▸ Exercise brief
Every line of the data below should be printed exactly. Nothing may be dropped.

▸ Records for this exercise
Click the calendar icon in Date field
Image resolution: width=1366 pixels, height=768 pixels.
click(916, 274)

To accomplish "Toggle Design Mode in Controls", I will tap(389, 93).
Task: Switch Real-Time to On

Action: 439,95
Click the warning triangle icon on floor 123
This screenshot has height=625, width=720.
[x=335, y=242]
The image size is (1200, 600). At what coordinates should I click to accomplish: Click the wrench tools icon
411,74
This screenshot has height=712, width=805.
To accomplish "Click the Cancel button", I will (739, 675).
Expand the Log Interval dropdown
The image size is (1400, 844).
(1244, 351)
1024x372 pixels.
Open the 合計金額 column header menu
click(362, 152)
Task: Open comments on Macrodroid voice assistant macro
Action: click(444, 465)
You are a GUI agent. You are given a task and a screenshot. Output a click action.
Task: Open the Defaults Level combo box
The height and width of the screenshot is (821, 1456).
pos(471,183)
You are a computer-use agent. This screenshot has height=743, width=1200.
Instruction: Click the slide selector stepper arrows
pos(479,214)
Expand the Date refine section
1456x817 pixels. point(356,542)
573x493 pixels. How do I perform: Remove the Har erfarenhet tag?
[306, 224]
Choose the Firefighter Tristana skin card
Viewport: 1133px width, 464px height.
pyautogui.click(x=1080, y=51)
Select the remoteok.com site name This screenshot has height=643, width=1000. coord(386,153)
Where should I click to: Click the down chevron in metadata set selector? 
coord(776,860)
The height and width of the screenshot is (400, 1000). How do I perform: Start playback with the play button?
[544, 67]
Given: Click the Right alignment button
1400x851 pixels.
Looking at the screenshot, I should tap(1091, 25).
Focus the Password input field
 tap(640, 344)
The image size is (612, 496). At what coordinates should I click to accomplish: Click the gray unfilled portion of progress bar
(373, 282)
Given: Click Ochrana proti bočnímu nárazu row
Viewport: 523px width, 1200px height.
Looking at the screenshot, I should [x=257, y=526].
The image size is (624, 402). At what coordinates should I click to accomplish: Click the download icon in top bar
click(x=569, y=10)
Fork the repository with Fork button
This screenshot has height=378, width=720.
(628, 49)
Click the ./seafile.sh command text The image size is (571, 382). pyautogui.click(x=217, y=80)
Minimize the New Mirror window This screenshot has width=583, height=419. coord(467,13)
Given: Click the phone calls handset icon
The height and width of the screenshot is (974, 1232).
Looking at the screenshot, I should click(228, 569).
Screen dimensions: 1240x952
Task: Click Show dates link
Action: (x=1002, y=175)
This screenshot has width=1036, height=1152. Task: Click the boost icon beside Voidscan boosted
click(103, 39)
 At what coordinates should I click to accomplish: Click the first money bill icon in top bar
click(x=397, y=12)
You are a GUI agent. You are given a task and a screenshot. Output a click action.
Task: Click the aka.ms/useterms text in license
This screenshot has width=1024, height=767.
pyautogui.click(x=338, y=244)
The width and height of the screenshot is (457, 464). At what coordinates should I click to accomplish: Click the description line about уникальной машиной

▸ Task result
Click the calendar icon in Date field
Image resolution: width=1366 pixels, height=768 pixels.
click(916, 274)

To accomplish "Toggle Design Mode in Controls", I will tap(389, 93).
Task: Switch Real-Time to On

Action: 439,95
Click the warning triangle icon on floor 123
This screenshot has height=625, width=720.
[x=335, y=242]
The image size is (1200, 600). At what coordinates should I click to accomplish: Click the wrench tools icon
411,74
This screenshot has height=712, width=805.
To accomplish "Click the Cancel button", I will (739, 675).
Expand the Log Interval dropdown
The image size is (1400, 844).
(1244, 351)
1024x372 pixels.
Open the 合計金額 column header menu
click(362, 152)
Task: Open comments on Macrodroid voice assistant macro
Action: click(444, 465)
You are a GUI agent. You are given a task and a screenshot. Output a click action.
Task: Open the Defaults Level combo box
The height and width of the screenshot is (821, 1456).
pos(471,183)
You are a computer-use agent. This screenshot has height=743, width=1200.
Instruction: Click the slide selector stepper arrows
pos(479,214)
Expand the Date refine section
1456x817 pixels. point(356,542)
573x493 pixels. How do I perform: Remove the Har erfarenhet tag?
[306, 224]
Choose the Firefighter Tristana skin card
Viewport: 1133px width, 464px height.
pyautogui.click(x=1080, y=51)
Select the remoteok.com site name This screenshot has height=643, width=1000. coord(386,153)
Where should I click to: Click the down chevron in metadata set selector? 
coord(776,860)
The height and width of the screenshot is (400, 1000). How do I perform: Start playback with the play button?
[544, 67]
Given: Click the Right alignment button
1400x851 pixels.
Looking at the screenshot, I should tap(1091, 25).
Focus the Password input field
 tap(640, 344)
The image size is (612, 496). At what coordinates should I click to accomplish: Click the gray unfilled portion of progress bar
(373, 282)
Given: Click Ochrana proti bočnímu nárazu row
Viewport: 523px width, 1200px height.
Looking at the screenshot, I should [x=257, y=526].
The image size is (624, 402). At what coordinates should I click to accomplish: Click the download icon in top bar
click(x=569, y=10)
Fork the repository with Fork button
This screenshot has height=378, width=720.
(628, 49)
Click the ./seafile.sh command text The image size is (571, 382). pyautogui.click(x=217, y=80)
Minimize the New Mirror window This screenshot has width=583, height=419. coord(467,13)
Given: Click the phone calls handset icon
The height and width of the screenshot is (974, 1232).
Looking at the screenshot, I should click(228, 569).
Screen dimensions: 1240x952
Task: Click Show dates link
Action: (x=1002, y=175)
This screenshot has width=1036, height=1152. Task: Click the boost icon beside Voidscan boosted
click(103, 39)
 At what coordinates should I click to accomplish: Click the first money bill icon in top bar
click(x=397, y=12)
You are a GUI agent. You are given a task and a screenshot. Output a click action.
Task: Click the aka.ms/useterms text in license
This screenshot has width=1024, height=767.
pyautogui.click(x=338, y=244)
The width and height of the screenshot is (457, 464). At what coordinates should I click to accomplish: Click the description line about уникальной машиной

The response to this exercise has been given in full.